Without including any pictures, write out all the records word for word.

> [Records supplied]
□ □ □ □ □ □ □
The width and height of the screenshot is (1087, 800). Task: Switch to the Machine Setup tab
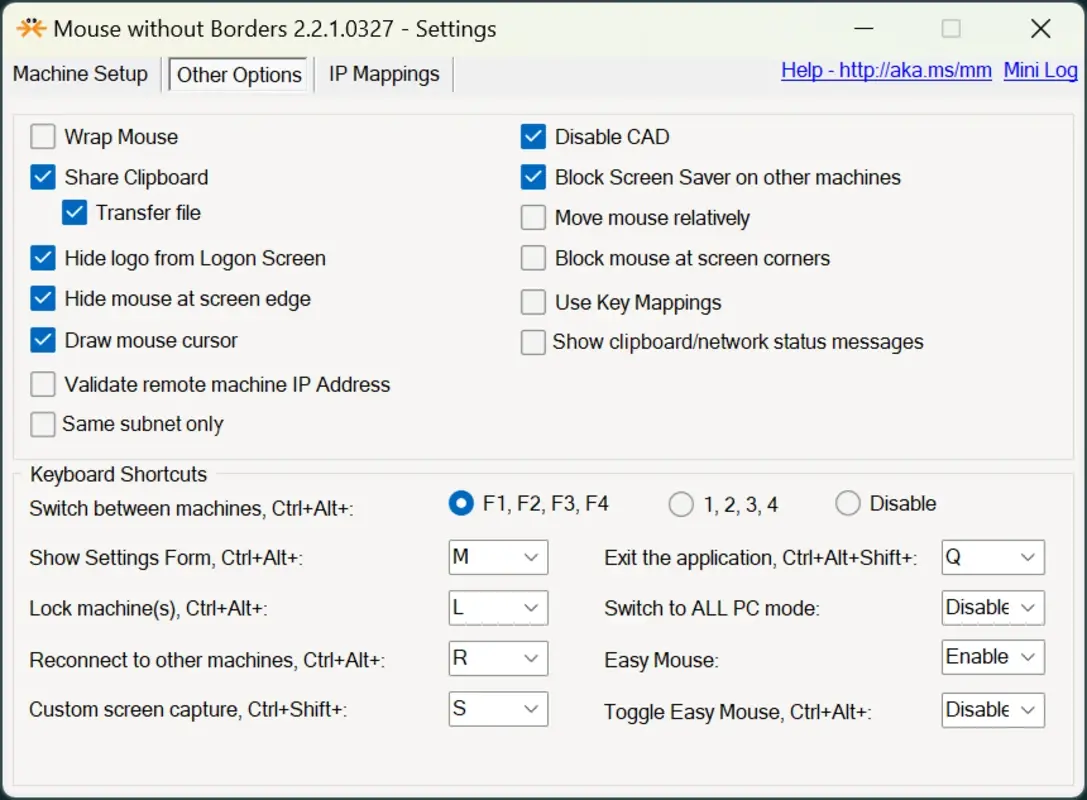pos(80,73)
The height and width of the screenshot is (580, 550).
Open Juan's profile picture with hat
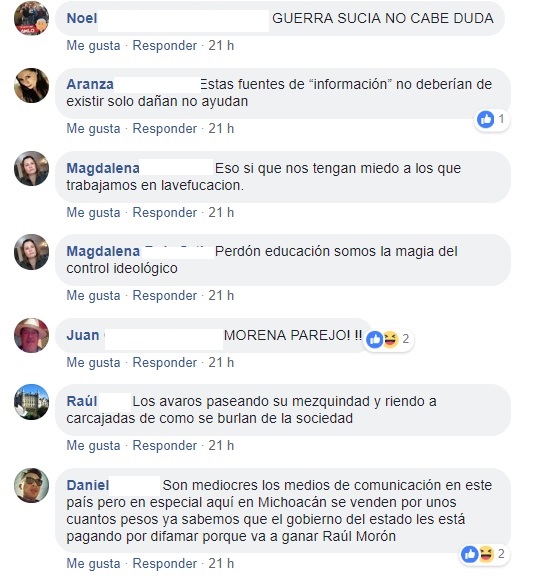pyautogui.click(x=31, y=335)
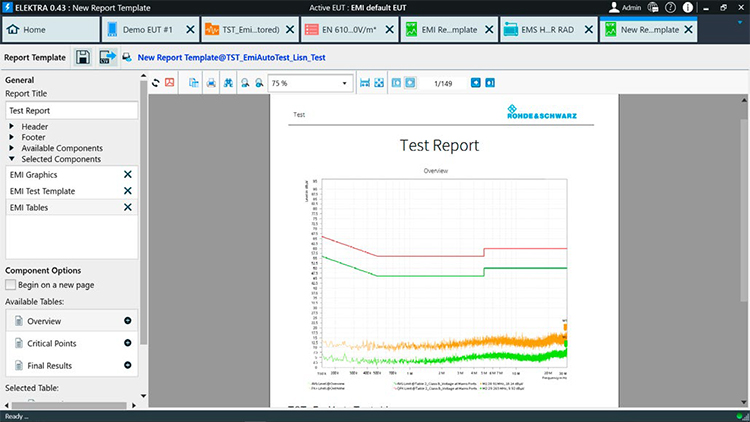Expand the Header section
Screen dimensions: 750x422
coord(12,127)
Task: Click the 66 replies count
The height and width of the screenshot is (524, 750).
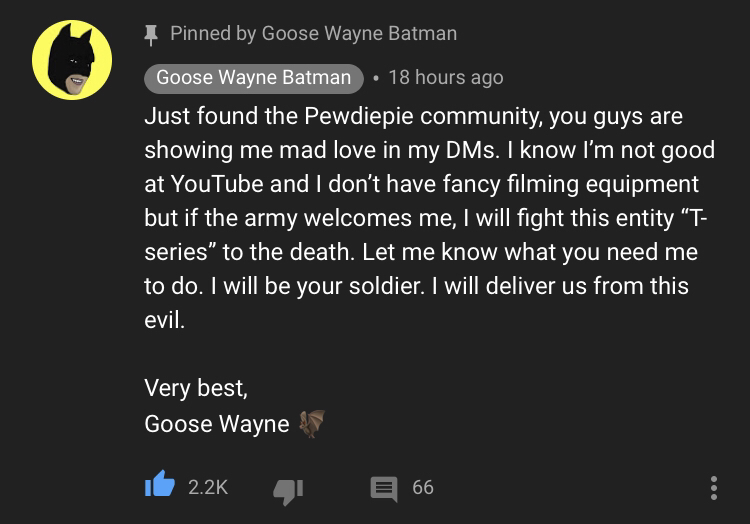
□ □ □ □ □ □ □
> [Result of the exercise]
The width and height of the screenshot is (1087, 800). Task: Switch to the Machine Setup tab
pos(80,73)
The height and width of the screenshot is (580, 550).
Open Juan's profile picture with hat
pyautogui.click(x=31, y=335)
Expand the Header section
Screen dimensions: 750x422
coord(12,127)
Task: Click the 66 replies count
The height and width of the screenshot is (524, 750).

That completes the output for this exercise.